Transnational history is often presented as a solution to the so-called ‘methodological nationalism’ that was and is prevalent amongst the social sciences. However, Naumann’s Revisiting transnational actors from a spatial perspective and Alcalde’s Spatializing transnational history: European spaces and territories argue that this new methodology is far from something that should be adopted uncritically, and it can itself fall into the same pitfalls as the methodology it was designed to supersede.
Naumann argues that the ‘transnational’ has begun to increasingly resemble an essentialised ‘sphere of its own’. More specifically, how focusing only on mobility risks turning ‘transnational actors’ into cosmopolitan ‘free agents’, and treating the transnational as something entirely detached from local and national contexts. They instead posit that actors are, no matter their stripe, always present in multiple, layered spaces, the local, the regional, the imperial, and the international.
Alcalde, meanwhile, connects transnational history and the ‘spatial turn’, arguing that, if done improperly, transnationalism will only replace the nation-state container that once confined how people approached history with new, larger, but still abstract containers, such as Europe, essentially resulting in the recreation of ‘methodological nationalism’ as ‘methodological transnationalism’. He instead calls for a flexible use of scales and spatial units derived from the research question, not assumed in advance.
Both articles also clarify what makes a source ‘transnational’, arguing that some documents are not magically ‘global’ and others ‘national’, but that, a source becomes transnational when it allows us to trace cross-boundary relations.
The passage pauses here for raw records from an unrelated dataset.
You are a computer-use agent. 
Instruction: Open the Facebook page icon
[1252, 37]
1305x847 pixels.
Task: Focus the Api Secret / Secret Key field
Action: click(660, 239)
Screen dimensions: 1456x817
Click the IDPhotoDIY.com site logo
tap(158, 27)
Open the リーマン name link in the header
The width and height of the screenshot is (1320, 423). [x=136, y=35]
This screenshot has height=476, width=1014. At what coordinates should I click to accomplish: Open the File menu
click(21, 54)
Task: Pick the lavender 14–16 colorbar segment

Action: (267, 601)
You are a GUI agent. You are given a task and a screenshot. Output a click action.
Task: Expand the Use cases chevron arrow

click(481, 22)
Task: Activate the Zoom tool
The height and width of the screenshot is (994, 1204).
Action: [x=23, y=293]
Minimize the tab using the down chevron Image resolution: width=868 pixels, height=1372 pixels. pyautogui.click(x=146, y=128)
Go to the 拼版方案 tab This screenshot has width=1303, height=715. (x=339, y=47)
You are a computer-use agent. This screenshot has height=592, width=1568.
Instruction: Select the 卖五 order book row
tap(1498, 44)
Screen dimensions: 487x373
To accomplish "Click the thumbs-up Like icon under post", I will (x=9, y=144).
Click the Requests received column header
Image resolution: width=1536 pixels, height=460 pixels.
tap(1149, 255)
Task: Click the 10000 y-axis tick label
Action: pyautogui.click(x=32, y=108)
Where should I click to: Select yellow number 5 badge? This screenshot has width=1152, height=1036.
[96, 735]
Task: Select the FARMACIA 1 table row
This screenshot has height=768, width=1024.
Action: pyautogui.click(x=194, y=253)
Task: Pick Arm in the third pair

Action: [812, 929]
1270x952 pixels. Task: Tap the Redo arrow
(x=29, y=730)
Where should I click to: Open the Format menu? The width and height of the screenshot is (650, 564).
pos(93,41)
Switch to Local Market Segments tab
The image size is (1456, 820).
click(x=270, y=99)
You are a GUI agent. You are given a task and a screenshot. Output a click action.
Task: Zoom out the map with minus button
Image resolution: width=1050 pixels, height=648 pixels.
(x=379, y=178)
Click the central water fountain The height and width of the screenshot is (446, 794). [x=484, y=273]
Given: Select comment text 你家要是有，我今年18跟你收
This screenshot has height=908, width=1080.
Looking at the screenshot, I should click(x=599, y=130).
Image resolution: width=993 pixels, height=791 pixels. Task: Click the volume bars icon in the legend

Such as an activist whose correspondence about a local political or environmental campaign is relayed to an international organisation. Naumann echoes Pierre-Yves Saunier’s metaphor of the ‘historian’s Trojan horses’ to describe sources about actors who migrate between spatial orders, allowing historians to better discover and measure transnational connections.
Both texts also provide suggestions about how sources can be interpreted transnationally, which can be boiled down to approaching sources from a ‘spatial’ lens: what spaces does the source assume the reader is fluent in, what borders does it cross, and how are its actors positioned socially. Even relatively small sources can be used to reconstruct larger transnational spaces if we simply follow the networks they exist within.